Marco Antonio Órdenes Fernández (born 29 October 1964) is a native of Chile and a former prelate of the Catholic Church. He was Bishop of Iquique from 2006 to 2012. When appointed at the age of 42, he was the youngest bishop in the history of Chile. Accusations that he had sexually abused minors forced his resignation in 2012. Civil procedures concluded when prosecutors could not establish a case against him, but church proceedings ended with his removal from the clerical state in 2018.

== Biography ==
Órdenes was born in Iquique on 29 October 1964. After obtaining a degree in obstetrics and childcare at the University of Tarapacá, he entered the Pontifical Major Seminary of Santiago de Chile, where he completed his philosophical and theological studies, earning a bachelor's degree in theology.

On 14 December 1996 he was ordained a priest for the Diocese of Iquique. There he was Rector of the Marian Shrine of "La Tirana", Director of the Lay School of Formation and Diocesan Secretary for the Pastoral Coordination. After Iquique's Bishop Juan Barros Madrid was transferred the Military Ordinariate of Chile, Órdenes became Diocesan Administrator on 17 November 2004.

On 23 October 2006, Pope Benedict XVI named him Bishop of Iquique. When made a bishop at the age of 42 he was the youngest bishop ever appointed in Chile.

He received his episcopal consecration on 18 November from Francisco Javier Errázuriz Ossa. While bishop he supported the reconstruction of churches and parish buildings that were destroyed by the earthquake that hit the Tarapacá Region in June 2005.

On 2 October 2012, Rodrigo Pino charged publicly that Ordenes had repeatedly abused him sexually when he was as young as 15 and an acolyte at the Iquique cathedral. Pino asked only that Ordenes be removed from the priesthood.
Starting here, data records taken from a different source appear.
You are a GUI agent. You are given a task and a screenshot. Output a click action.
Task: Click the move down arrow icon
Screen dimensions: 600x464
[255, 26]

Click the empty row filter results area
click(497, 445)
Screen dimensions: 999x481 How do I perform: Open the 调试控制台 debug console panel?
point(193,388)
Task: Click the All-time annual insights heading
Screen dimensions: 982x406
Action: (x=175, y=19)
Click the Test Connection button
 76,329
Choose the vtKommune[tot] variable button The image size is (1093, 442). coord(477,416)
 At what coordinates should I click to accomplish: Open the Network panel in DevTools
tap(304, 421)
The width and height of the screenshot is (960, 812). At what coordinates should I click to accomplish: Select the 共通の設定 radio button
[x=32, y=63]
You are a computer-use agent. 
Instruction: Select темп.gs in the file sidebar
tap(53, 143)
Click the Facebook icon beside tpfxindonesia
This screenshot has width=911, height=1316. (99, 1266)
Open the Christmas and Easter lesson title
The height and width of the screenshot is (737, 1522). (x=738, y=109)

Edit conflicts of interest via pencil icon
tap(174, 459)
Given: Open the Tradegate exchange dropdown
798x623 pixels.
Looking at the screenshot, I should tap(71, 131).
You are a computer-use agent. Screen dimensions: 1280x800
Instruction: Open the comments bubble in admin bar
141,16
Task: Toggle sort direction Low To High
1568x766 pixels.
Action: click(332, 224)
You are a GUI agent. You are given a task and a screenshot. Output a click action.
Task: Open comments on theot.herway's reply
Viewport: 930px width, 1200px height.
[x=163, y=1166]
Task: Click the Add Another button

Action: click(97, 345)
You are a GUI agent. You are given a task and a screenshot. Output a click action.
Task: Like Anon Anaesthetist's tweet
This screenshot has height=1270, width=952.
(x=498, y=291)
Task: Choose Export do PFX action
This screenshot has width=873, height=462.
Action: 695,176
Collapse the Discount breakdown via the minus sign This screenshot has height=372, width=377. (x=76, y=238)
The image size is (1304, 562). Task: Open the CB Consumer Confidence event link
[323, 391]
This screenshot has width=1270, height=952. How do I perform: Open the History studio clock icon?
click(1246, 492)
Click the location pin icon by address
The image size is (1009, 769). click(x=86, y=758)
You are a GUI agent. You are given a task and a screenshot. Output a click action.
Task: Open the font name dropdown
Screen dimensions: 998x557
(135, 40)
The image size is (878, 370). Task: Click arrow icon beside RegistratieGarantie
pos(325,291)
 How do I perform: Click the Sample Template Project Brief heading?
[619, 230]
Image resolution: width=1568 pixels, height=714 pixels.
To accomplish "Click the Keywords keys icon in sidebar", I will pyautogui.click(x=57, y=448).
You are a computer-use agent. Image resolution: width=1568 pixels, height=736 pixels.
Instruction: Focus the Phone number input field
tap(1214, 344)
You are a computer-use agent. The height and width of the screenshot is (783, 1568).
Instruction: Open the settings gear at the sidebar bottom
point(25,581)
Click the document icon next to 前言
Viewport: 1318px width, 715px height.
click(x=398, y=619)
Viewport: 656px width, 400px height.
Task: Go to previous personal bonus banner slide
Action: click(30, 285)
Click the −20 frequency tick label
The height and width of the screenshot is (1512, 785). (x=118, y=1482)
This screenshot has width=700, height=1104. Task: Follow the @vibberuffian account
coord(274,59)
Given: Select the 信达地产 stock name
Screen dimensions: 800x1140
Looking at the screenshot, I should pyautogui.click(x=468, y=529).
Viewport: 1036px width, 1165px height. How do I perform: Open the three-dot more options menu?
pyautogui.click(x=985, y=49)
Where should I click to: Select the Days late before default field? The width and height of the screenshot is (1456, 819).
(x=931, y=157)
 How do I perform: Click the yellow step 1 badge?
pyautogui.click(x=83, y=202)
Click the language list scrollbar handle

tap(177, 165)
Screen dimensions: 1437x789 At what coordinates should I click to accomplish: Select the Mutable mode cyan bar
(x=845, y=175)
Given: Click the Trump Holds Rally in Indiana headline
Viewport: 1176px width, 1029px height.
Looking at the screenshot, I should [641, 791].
By then the Apostolic Nuncio to Chile, Archbishop Ivo Scapolo, had conducted a four-month-long church investigation and sent his findings to the Vatican.

On 3 October Scapolo asked Ordenes to resign and to avoid publicity while his case was reviewed. Instead Ordenes gave a newspaper interview that appeared three days later. He said that whatever he did with Pino he had done nothing "not with a minor" (no con un menor de edad). On 8 October 2012, Órdenes submitted his resignation as Bishop of Iquique citing health problems and Pope Benedict XVI accepted it the next day. (Note: The Archbishop of Antofagasta, Pablo Lizama Riquelme served as Apostolic Administrator of Iquique from 9 October 2012 until Guillermo Vera Soto, named Bishop of Iquique on 22 February 2014, was installed there on 29 March.) Órdenes was not seen in public in Iquique on 14 November 2013 when he presided at his mother's funeral in the La Tirana shrine. As of 2018, he was reported to be living "a life of penitence and prayer" in Peru.

On 26 January 2018, civil prosecutors dismissed their case against Ordenes after determining they could not verify the charges against him. Ordenes never complied with a subpoena requiring him to submit to questioning.

On 11 October 2018, Pope Francis laicized Órdenes "as a consequence manifest abuse of minors". He is no longer a priest and cannot appeal that decision.